36 posts in 2114 days

09-27-2013 08:54 PM

I just finished a coffee table with minwax high-gloss polyurethane. I sanded from 400 to 15000, but it still looks cloudy whatever I do. Any techniques or tips to combat the cloudiness?


11 replies so far

View Loren's profile


10384 posts in 3645 days

#1 posted 09-27-2013 09:02 PM

How long has it cured?

View pintodeluxe's profile


5657 posts in 2810 days

#2 posted 09-27-2013 09:55 PM

Wait until the stain has fully cured 24-48 hours usually.
Apply poly in a low-humidity environment.
Often blushing can be corrected by sanding and re-coating with poly.

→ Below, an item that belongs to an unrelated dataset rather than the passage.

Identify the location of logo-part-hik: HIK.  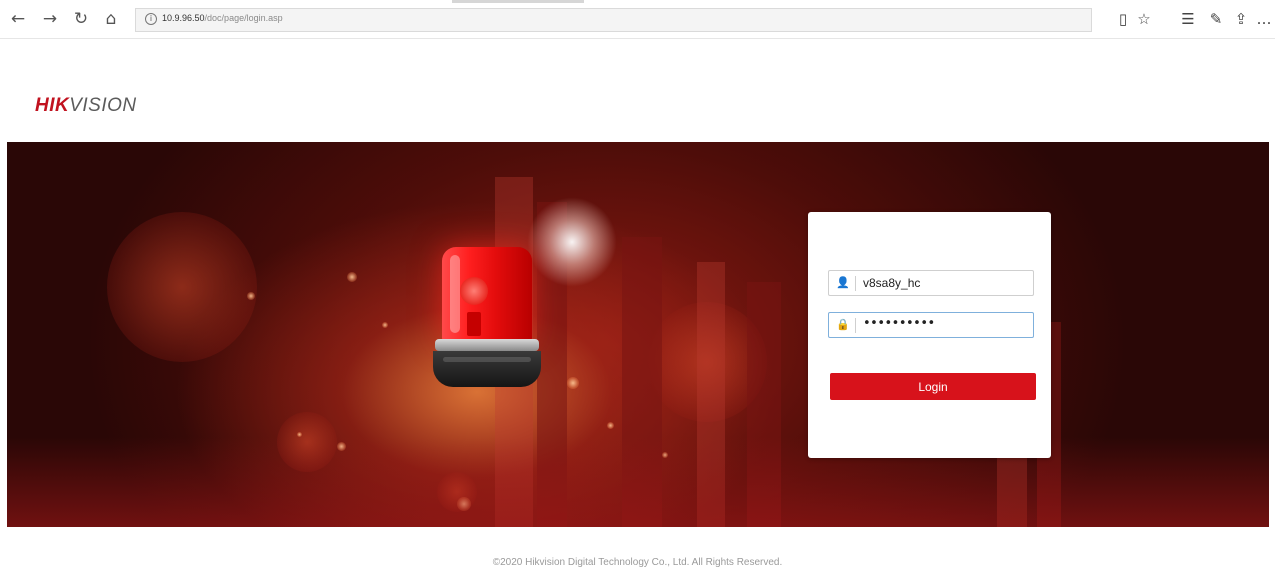
(52, 106).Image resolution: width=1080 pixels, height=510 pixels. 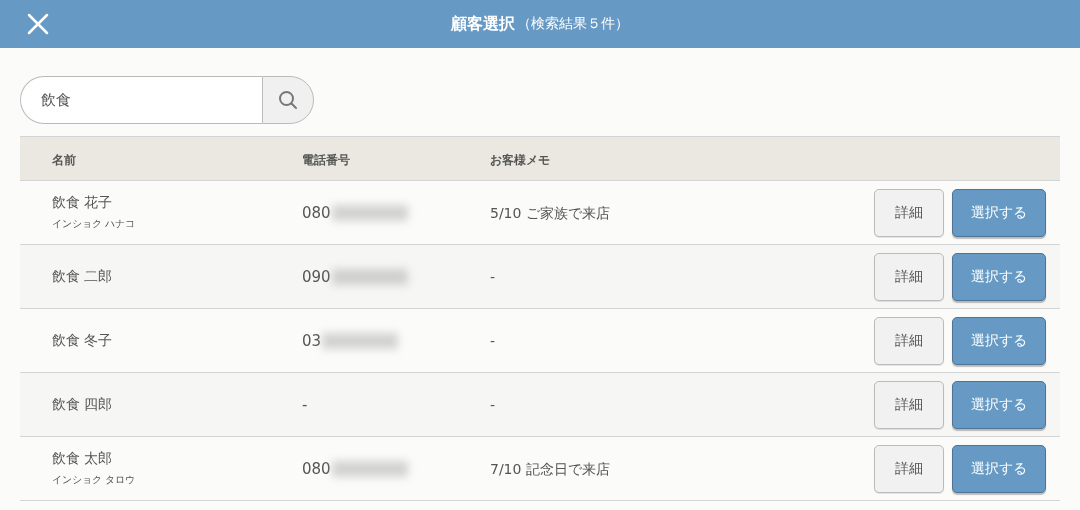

-- Willie, Washington "If You Choose Not To Decide, You Still Have Made a Choice" - Rush

View Clint Searl's profile

Clint Searl

1533 posts in 2358 days

#3 posted 09-27-2013 11:25 PM

Try rubbing it out with auto rubbing compound, followed by polishing compound. If that doesn’t work, you’re SOL.

-- Clint Searl....Ya can no more do what ya don't know how than ya can git back from where ya ain't been

View ptkaster's profile


36 posts in 2114 days

#4 posted 09-28-2013 05:07 AM

It’s cured for about a week. I might just recoat w/poly and forget about it.


View ajosephg's profile


1880 posts in 3558 days

#5 posted 09-28-2013 12:40 PM

I can’t answer the clouding issue, but sanding to 15000, or even 400 is way over the top. In fact, depending on the wood type may even cause adhesion problems. I only sand to 220.

-- Joe

View oldwormy's profile


16 posts in 1887 days

#6 posted 09-28-2013 12:44 PM

I sand with 220 between coats and then burnish the last coat with crumpled up brown paper bag. Try it, it really works.

-- AlW

View Richforever's profile


757 posts in 3717 days

#7 posted 09-28-2013 05:47 PM

This happened with me on a recent project. I had to sand it down and use non-minwax products for it not to turn cloudy or flake off. Apparently minwax has high amounts of dye, but very little bonding compound. The local HD dumped all minwax products and went to Varathane (which seem to work very well).

-- Rich, Seattle, WA

View a1Jim's profile


117091 posts in 3574 days

#8 posted 09-28-2013 06:23 PM

Blushing is usually a result of moisture and to of low temperature. Sanding to 15000 grit is completely unnecessary .I usually don’t sand beyond 180-220. I’m not a fan of most Minwax products.

-- wood crafting & woodworking classes

View CharlesA's profile


3320 posts in 1794 days

#9 posted 09-28-2013 06:54 PM

Use Arm-R-Seal? It seems almost foolproof.

-- "Man is the only animal which devours his own, for I can apply no milder term to the general prey of the rich on the poor." ~Thomas Jefferson

View CharlesNeil's profile


2399 posts in 3867 days

#10 posted 09-28-2013 07:44 PM

if its a blush., meaning moisture trapped in the wood , you will need to open the wood up , try taking a cloth damp with BLO , and using a dry iron, lightly iron it ,if it clears you have a blush issue, however ironing it will clear it, if that does nothing and you have sanded it to 15000, odds are you have the typical dull look from a rubbed finish, they all do it, you can go to the local Auto body supply and get either a finishers glaze or swirl rmover, and it will clarify the haze.

TYpically I would tell you to wipe the finish with a very thin coat of denatured alcohol and set it on fire, sound nuts I know, but it will open the finish and clear it, the alcohol burns above the surface and is ony there for a split second, just don t pool it, my concern here is that the finish is probably not totally cured, so the iron is the safest bet. Be sure to clean the iron really well, or you could be in trouble, I know . A little mineral spirits or any solvent will clean it, probably the only use I have for BLO in finishing,

View Jim Jakosh's profile

Jim Jakosh

20476 posts in 3102 days

#11 posted 09-30-2013 03:06 AM

I would take it to a low humidity area like your furnace room where it might be warmer too and let it sit for a couple days. I have this happen to small parts I spray and I set them close the top of the water heater and they are fine the next day. Humidity and too low of a surface temp cause blushing. Boy do they get bad when it is raining out. I usually wait for the rain to stop before doing any finishing!


-- Jim Jakosh.....Practical Wood Products...........Learn something new every day!! Variety is the Spice of Life!!